What steps preceded this seizure of property? 1) Without any convincing argumentation , the courts recognized a number of publications of Jehovah's Witnesses as "extremist". 2) In 2017, after an epidemic of planting "extremist" materials in worship buildings, the Supreme Court of the Russian Federation recognized all 396 organizations of Jehovah's Witnesses registered in Russia as extremist and liquidated them. (3) The lower court, on the basis of this decision, decided to transfer this property to the ownership of the state, since until 2000 it belonged to one of the liquidated organizations. To that end, the court declared the 17-year-old deal to transfer it to the Watch Tower Society null and void.

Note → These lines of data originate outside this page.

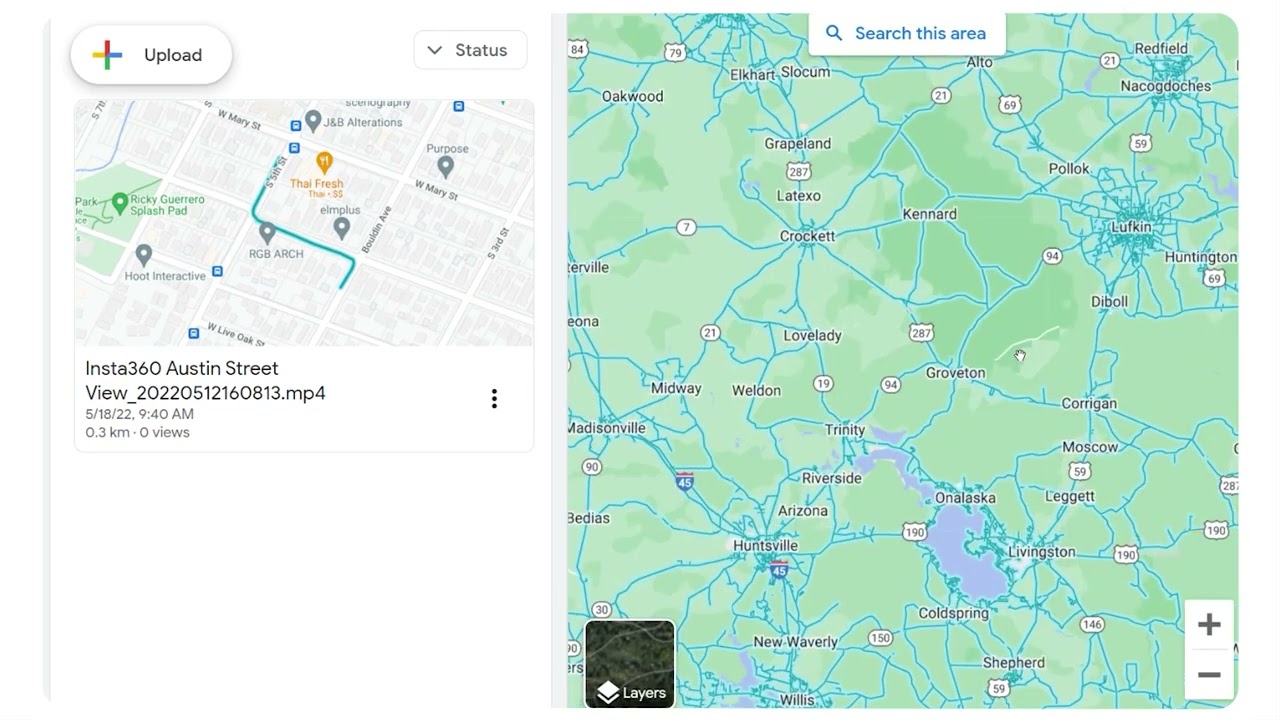1280x720 pixels.
Task: Click Search this area button
Action: click(906, 33)
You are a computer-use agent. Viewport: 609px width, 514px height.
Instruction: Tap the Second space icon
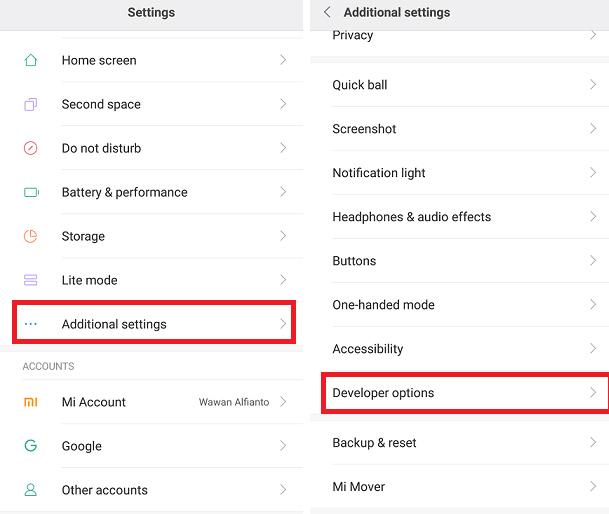(31, 104)
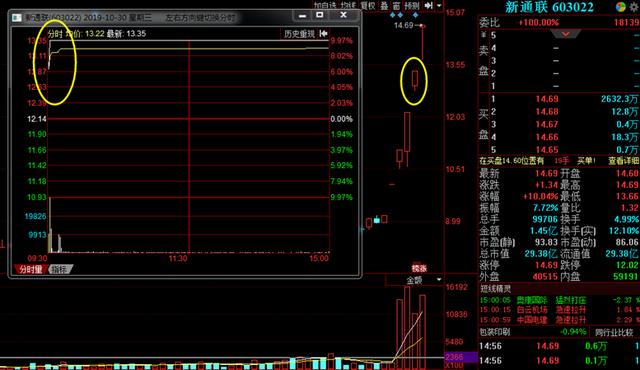This screenshot has width=640, height=370.
Task: Click the 叠 overlay toolbar icon
Action: 384,6
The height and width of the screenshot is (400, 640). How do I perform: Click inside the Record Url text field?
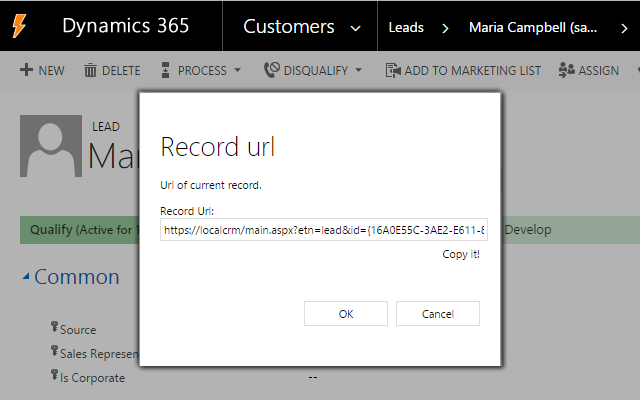tap(324, 230)
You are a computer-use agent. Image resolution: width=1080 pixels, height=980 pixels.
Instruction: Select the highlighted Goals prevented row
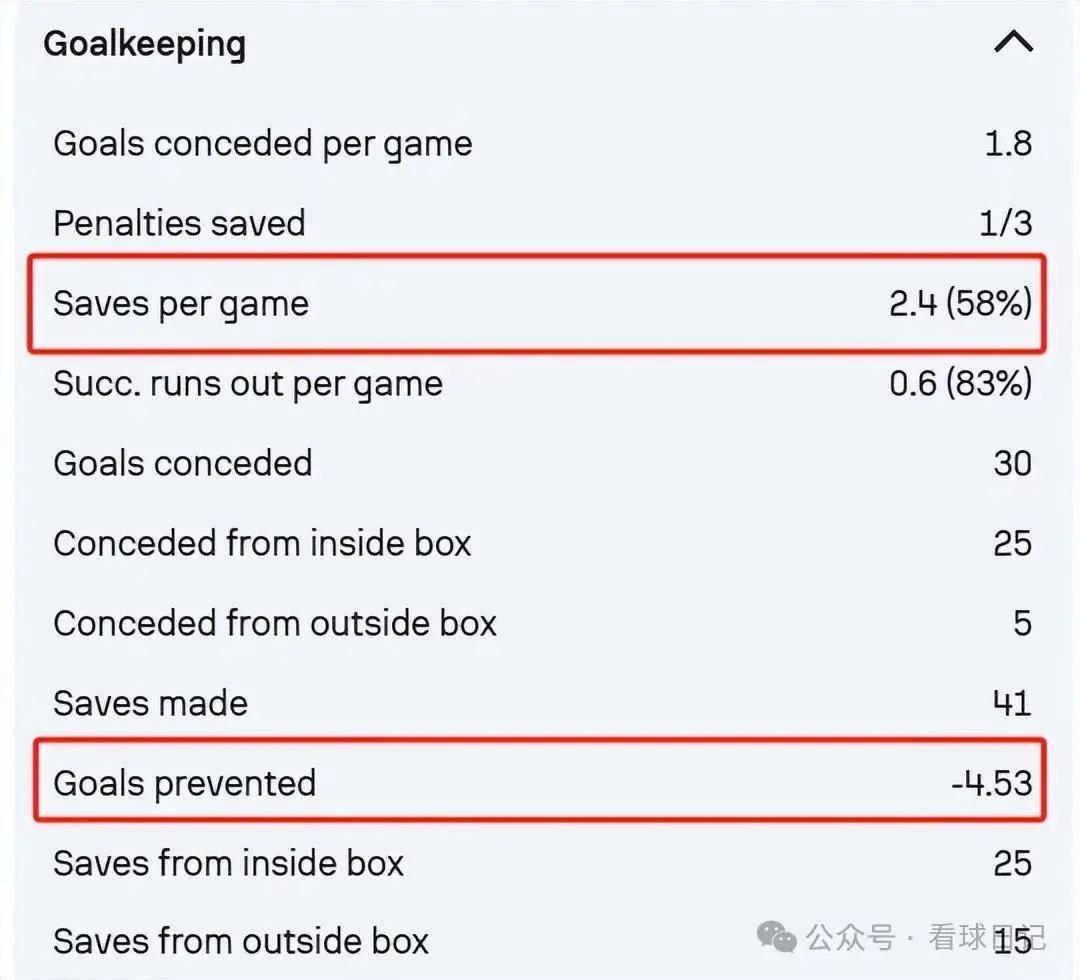(540, 781)
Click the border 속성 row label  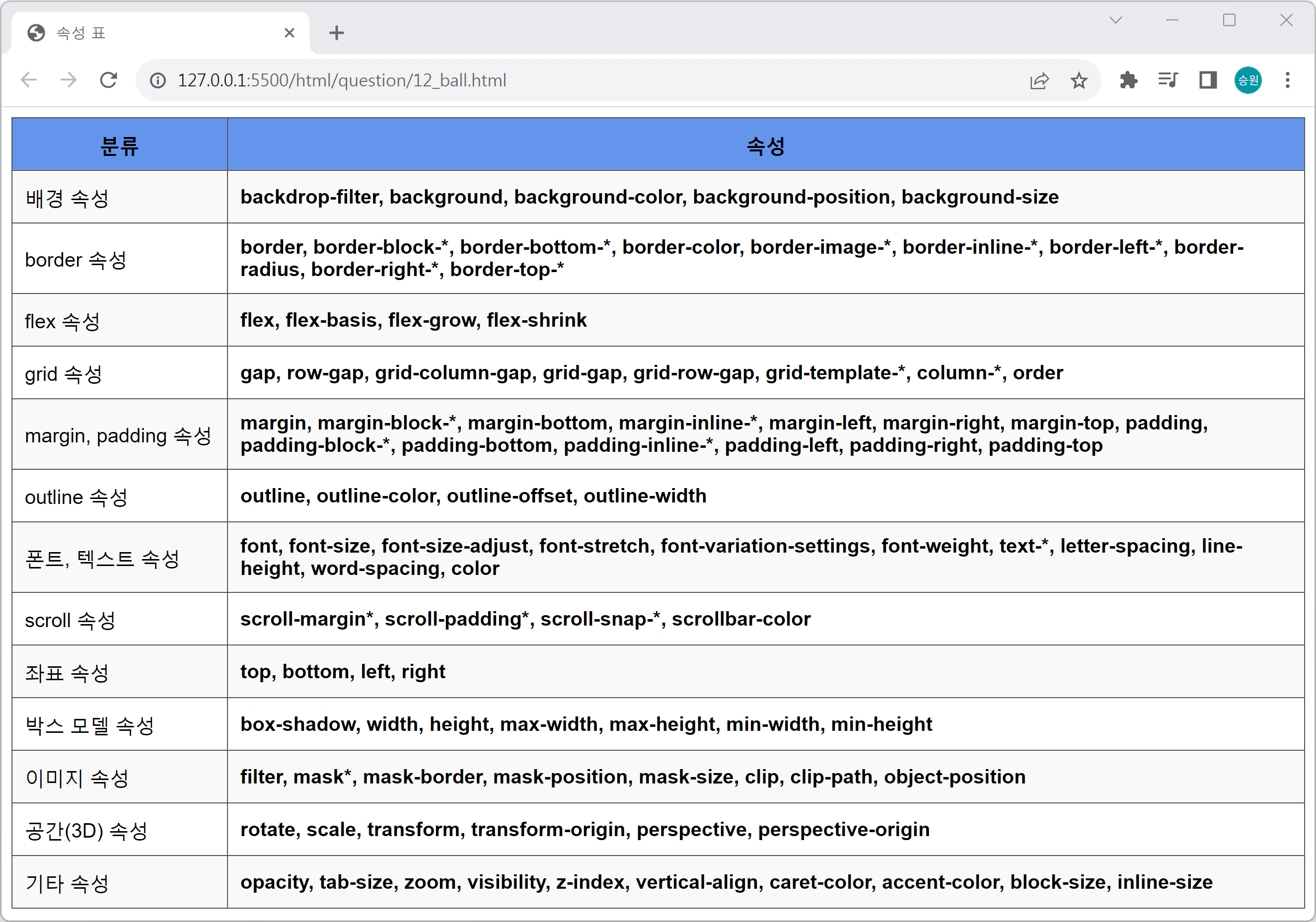coord(75,260)
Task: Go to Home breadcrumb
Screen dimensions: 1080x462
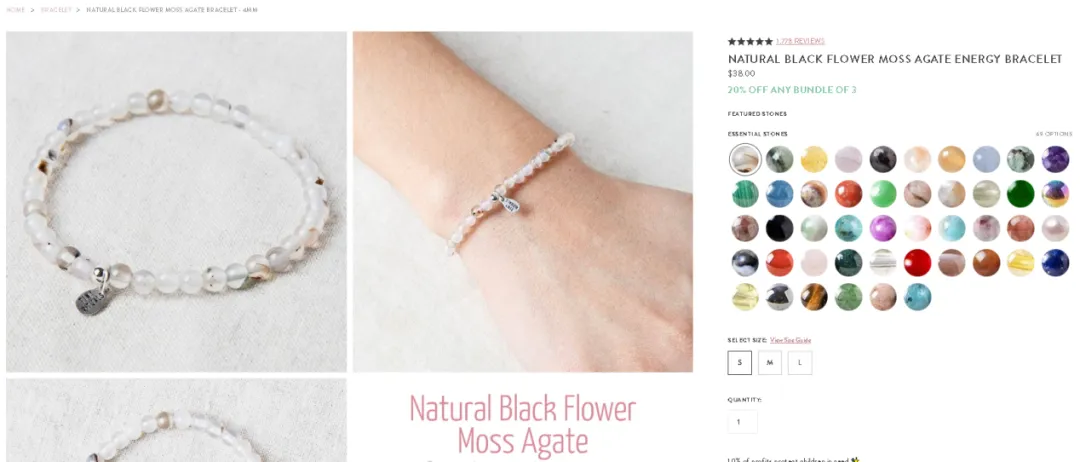Action: tap(15, 10)
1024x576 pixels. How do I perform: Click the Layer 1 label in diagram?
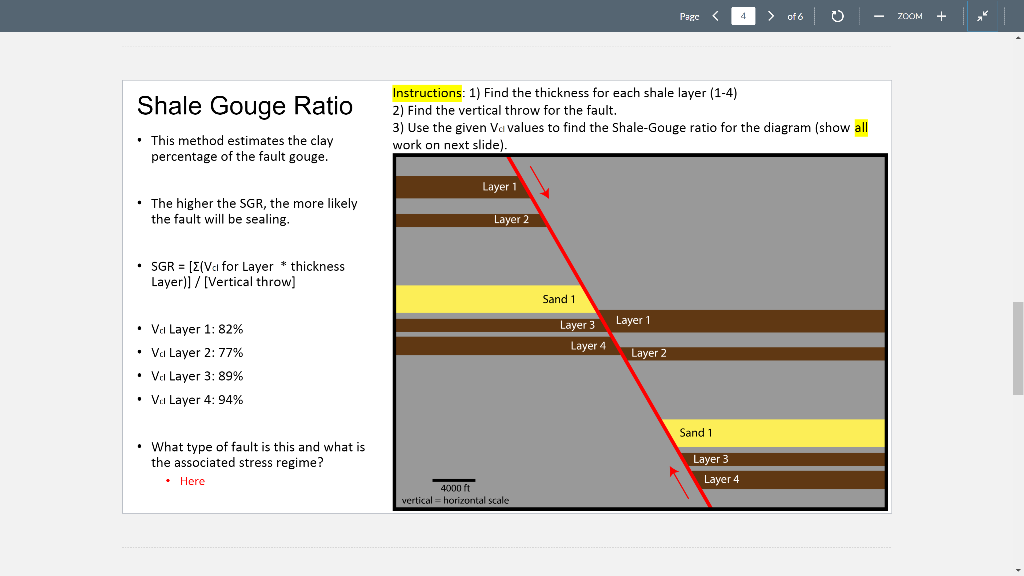(x=499, y=186)
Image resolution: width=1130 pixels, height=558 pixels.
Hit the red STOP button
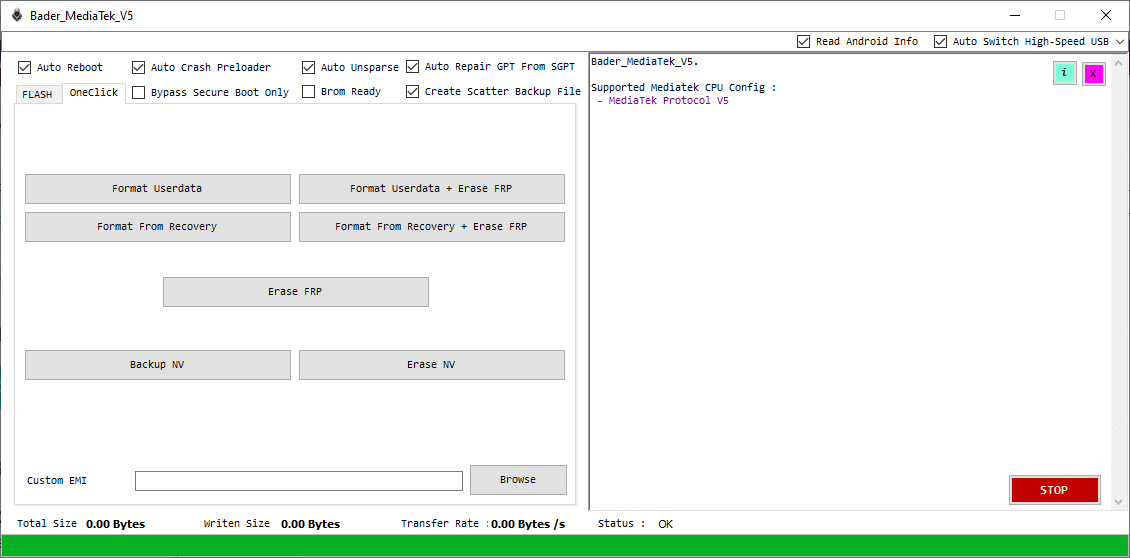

It is noteworthy that on April 20, 2016, more than a year before the claim of the Ministry of Justice on the liquidation of the Administrative Center of Jehovah's Witnesses, an intriguing entry appeared in the "Unified State Register of Real Estate Rights" (EGRP) relating to this liturgical complex: "A decision has been made to seize the property for state or municipal needs." Rosreestr explained this record to believers as a "technical error."
Such a large-scale seizure of property in Russia, which was used for religious purposes, is comparable only with the decree of the Council of People's Commissars "On the separation of Church and State" of 1918, by which religious organizations were deprived of property. However, unlike the events of 100 years ago, the buildings of Jehovah's Witnesses were purchased and built without state support, solely on voluntary donations and by the believers themselves.
All options for further appealing this decision, both nationally and internationally, will be considered by the Watch Tower Society after reviewing the full text of the appellate ruling. In addition, the European Court of Human Rights is considering as a matter of priority the complaint "Administrative Center of Jehovah's Witnesses in Russia and Kalin v. Russian Federation", filed in connection with the decision of the Supreme Court of the Russian Federation, which, in turn, served as the basis for today's decision.